MOI, MOI ET ENCORE MOI

« J’ai bien d’autres soucis en ce moment pour ne pas aller m’occuper en plus de ceux des autres ». Nous avons tous entendu cette phrase un jour, non ? Peut-être l’avons-nous même prononcée. Ce qui est sûr, c’est que celui qui parle ainsi n’est pas prêt de se délester de ses soucis ! Par cette phrase il vient de s’en rajouter un : l’individualisme et tout son cortège de mécanismes néfastes et malsains.

Cet individualisme nous enferme dans un comportement d’attente. On attend toujours des jours meilleurs qui nous feront nous sentir mieux, plus heureux. Et on attend toute une vie comme ça…
Se développe ainsi ce que j’appelle « l’obsession du résultat » qui se manifeste par la recherche de la réussite sociale, par la soif de victoire, par le besoin de reconnaissance, par le culte de l’apparence… Et pourtant, plus on cherche le succès et moins on le trouve.

J’ai assisté récemment à une réunion d’entrepreneurs et je me suis aperçue que les plus inquiets étaient ceux qui avaient pour objectif le chiffre d’affaires. Ils étaient tellement focalisés sur le résultat, que lorsqu’ils prenaient la parole ce n’était que pour parler de leur problématique personnelle et n’étaient guère intéressés par le témoignage des autres personnes présentes. A l’inverse, ceux qui voyaient le chiffre d’affaires non pas comme une finalité mais comme la simple conséquence de leur travail, dégageaient plus de sérénité et d’ouverture aux autres.

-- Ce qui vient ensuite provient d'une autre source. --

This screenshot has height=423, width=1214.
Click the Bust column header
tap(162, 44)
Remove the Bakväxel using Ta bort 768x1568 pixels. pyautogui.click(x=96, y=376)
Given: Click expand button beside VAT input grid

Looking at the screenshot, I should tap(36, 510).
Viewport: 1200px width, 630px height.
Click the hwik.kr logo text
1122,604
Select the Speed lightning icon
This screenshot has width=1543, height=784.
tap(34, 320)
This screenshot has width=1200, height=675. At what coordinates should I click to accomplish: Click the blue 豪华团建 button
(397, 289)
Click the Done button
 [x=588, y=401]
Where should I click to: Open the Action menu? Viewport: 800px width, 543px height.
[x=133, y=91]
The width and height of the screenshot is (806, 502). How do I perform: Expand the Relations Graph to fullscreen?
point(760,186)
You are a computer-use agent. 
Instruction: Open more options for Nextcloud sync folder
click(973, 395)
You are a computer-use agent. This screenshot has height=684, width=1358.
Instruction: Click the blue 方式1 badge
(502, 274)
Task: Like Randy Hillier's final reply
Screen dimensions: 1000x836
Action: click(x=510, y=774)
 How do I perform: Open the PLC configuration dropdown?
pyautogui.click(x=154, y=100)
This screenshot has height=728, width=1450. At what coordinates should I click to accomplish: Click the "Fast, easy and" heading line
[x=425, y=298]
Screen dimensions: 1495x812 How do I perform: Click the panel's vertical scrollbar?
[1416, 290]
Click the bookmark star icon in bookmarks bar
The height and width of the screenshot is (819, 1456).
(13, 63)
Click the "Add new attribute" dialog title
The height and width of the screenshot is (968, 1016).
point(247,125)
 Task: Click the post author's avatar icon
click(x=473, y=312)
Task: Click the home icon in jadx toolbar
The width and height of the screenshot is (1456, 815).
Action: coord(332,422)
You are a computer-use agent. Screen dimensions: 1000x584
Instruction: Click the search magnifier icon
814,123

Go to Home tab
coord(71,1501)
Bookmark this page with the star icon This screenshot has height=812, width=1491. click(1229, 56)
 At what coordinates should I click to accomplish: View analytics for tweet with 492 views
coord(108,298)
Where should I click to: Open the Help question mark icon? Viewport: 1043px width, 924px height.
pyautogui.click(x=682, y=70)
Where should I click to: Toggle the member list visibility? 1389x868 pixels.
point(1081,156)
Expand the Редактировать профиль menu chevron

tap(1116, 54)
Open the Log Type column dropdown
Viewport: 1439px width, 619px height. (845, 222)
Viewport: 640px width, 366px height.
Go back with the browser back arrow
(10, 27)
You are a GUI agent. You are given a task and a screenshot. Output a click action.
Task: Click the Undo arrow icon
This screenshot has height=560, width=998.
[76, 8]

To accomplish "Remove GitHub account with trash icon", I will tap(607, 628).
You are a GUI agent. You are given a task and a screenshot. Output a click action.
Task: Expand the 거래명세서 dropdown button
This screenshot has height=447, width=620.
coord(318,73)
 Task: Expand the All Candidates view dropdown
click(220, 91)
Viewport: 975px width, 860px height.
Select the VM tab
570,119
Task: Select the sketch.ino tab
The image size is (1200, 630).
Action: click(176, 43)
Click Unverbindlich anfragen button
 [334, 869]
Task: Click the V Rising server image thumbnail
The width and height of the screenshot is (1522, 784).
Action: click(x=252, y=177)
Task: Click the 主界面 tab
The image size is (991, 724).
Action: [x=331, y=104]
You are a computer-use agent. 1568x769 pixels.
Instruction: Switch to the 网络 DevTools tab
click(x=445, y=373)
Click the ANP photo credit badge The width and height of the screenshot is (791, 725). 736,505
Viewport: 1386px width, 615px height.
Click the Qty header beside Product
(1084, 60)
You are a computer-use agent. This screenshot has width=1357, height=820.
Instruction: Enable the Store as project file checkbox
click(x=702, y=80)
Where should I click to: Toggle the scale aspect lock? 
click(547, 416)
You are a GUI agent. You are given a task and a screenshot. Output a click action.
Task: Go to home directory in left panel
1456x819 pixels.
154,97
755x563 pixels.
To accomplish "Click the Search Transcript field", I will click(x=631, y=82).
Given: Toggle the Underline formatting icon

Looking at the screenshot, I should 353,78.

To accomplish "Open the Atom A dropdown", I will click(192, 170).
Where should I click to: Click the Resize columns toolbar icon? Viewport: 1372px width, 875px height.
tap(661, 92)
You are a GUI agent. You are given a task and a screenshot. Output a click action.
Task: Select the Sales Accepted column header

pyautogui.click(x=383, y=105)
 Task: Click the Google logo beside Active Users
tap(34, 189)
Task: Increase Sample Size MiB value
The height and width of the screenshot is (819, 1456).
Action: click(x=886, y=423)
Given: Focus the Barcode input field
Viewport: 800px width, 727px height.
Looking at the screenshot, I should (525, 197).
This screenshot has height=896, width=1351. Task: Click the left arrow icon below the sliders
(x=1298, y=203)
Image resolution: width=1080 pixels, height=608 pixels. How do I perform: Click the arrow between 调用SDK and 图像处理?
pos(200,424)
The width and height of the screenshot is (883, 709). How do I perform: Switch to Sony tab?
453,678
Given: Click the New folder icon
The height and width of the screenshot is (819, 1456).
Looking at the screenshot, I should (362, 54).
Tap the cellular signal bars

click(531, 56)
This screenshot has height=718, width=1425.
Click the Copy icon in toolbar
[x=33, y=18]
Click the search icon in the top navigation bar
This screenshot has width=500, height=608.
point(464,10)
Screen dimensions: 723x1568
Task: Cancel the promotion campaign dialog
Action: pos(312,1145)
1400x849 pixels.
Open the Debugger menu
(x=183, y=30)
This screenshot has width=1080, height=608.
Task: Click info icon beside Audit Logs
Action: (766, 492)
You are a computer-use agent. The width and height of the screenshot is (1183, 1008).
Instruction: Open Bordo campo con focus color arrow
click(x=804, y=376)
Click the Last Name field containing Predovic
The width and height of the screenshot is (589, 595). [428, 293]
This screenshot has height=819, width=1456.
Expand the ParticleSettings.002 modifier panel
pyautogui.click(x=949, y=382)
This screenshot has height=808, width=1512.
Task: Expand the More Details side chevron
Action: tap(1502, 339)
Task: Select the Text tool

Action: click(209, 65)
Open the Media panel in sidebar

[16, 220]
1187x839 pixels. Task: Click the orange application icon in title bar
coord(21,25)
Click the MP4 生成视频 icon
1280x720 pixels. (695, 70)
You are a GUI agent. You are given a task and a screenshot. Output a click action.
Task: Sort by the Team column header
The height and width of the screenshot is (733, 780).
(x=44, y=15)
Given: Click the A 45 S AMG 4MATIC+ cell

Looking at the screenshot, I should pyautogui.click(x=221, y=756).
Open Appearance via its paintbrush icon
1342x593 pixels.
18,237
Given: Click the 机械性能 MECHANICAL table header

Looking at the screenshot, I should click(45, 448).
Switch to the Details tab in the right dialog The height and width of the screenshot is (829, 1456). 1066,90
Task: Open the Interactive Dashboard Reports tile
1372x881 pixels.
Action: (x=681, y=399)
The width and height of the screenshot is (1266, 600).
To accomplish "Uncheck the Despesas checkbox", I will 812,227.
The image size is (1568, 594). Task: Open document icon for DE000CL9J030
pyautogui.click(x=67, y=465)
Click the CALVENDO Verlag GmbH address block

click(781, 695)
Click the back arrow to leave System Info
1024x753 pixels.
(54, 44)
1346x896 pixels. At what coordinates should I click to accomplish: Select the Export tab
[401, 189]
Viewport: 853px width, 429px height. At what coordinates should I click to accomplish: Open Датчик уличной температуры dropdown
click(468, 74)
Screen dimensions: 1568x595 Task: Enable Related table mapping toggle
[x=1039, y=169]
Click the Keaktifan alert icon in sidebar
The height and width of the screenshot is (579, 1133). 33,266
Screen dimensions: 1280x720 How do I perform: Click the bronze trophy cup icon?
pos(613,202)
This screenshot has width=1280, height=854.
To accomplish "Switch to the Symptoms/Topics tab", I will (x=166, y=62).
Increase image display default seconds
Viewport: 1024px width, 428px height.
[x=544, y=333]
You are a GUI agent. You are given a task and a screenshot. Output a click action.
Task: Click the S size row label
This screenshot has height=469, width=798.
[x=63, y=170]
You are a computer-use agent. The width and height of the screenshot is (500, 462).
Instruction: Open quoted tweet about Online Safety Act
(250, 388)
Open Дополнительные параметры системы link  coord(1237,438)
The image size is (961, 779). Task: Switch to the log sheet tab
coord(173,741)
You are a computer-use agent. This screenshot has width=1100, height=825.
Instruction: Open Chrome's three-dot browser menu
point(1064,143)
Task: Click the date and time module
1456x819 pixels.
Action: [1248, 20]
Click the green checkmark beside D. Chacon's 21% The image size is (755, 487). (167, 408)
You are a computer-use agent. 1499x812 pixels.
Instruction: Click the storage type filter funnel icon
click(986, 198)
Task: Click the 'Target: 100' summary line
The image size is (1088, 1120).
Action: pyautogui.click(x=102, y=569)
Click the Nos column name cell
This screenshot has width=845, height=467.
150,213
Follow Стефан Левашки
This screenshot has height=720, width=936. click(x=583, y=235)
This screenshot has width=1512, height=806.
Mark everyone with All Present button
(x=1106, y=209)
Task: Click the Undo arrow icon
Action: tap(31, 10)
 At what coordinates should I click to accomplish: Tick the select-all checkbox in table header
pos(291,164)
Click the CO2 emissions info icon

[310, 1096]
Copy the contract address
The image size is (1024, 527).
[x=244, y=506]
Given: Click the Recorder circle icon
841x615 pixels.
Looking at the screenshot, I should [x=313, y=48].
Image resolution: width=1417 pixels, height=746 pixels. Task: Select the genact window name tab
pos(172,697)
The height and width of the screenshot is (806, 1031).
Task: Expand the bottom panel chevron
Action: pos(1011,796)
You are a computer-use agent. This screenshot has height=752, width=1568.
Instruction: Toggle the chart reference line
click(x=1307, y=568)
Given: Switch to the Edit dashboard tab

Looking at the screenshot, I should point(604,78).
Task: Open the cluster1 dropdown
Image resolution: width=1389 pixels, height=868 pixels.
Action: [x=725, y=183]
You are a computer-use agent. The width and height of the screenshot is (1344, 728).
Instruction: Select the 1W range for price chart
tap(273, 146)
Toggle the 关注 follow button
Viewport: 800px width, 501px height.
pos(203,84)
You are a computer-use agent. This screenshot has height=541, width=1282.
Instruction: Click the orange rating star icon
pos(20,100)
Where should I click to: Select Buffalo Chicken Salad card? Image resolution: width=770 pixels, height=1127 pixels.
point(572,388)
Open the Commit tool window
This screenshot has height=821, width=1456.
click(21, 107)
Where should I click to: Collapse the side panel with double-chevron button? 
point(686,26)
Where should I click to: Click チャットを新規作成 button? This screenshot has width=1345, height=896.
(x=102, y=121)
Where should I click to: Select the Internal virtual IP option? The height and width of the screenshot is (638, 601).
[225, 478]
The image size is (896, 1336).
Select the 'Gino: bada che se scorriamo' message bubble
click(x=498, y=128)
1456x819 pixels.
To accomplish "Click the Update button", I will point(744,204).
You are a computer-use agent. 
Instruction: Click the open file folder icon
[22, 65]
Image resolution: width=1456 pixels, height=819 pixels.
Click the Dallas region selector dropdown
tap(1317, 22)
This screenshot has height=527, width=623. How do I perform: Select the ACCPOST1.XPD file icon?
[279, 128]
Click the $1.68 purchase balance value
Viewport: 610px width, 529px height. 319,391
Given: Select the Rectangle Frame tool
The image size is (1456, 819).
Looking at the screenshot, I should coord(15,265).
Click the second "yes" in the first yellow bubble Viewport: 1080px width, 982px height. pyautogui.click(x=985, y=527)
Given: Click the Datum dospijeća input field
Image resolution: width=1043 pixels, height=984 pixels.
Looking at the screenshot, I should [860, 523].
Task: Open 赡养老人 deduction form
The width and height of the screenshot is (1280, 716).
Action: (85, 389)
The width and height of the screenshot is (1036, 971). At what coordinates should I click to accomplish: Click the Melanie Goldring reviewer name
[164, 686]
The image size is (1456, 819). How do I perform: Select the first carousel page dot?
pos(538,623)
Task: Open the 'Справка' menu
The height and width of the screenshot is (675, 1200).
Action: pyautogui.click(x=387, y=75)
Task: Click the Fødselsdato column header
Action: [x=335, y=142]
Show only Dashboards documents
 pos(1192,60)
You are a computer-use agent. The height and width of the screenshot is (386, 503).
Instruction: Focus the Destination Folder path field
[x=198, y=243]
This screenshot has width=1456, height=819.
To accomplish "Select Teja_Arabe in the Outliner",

UNE FAUSSE IDEE DU BONHEUR

Est-ce que le bonheur est mesurable ? En tout cas, nombreux sont ceux qui l’évaluent en se comparant aux autres.

« L’homme peut pleurer avec sincérité devant le malheur d’autrui
et simultanément jalouser celui qui réussit mieux que lui »
.
Daniel Cohen

Bruno Rey (économiste) propose une classification qui permet d’identifier les mécanismes de comparaison aux autres. Il les décompose entre « biens extrinsèques » et « biens intrinsèques ».
Les premiers sont en lien avec l’avoir, les signes extérieurs de richesse et/ou de réussite sociale,… Ils exacerbent les rivalités sociales.
Les seconds sont en lien avec l’affection portée aux autres, l’amour, la quête d’un but dans la vie,… Ils conduisent vers un mieux-être voire le bien-être, paisiblement.

Les biens extrinsèques sont quantifiables. Croire au bonheur par l’accumulation est un piège aliénant, c’est s’enfermer dans la course frénétique du « toujours plus » car ce que l’on possède ne sera jamais suffisant, plus on boit d’eau salée et plus on a soif.

Fonctionner ainsi c’est agir comme si nous étions éternels. On devient des experts comptables de nos vies et on évalue tout : les revenus, le patrimoine, la taille de la maison, la marque de la voiture, et on va même jusqu’à calculer son niveau d’intelligence (QI) !

A l’échelle mondiale, cet emballement vers l’avoir rend arrogant au point que l’on finit par considérer que la terre nous appartient alors que, ne l’oublions pas, c’est nous qui appartenons à la terre !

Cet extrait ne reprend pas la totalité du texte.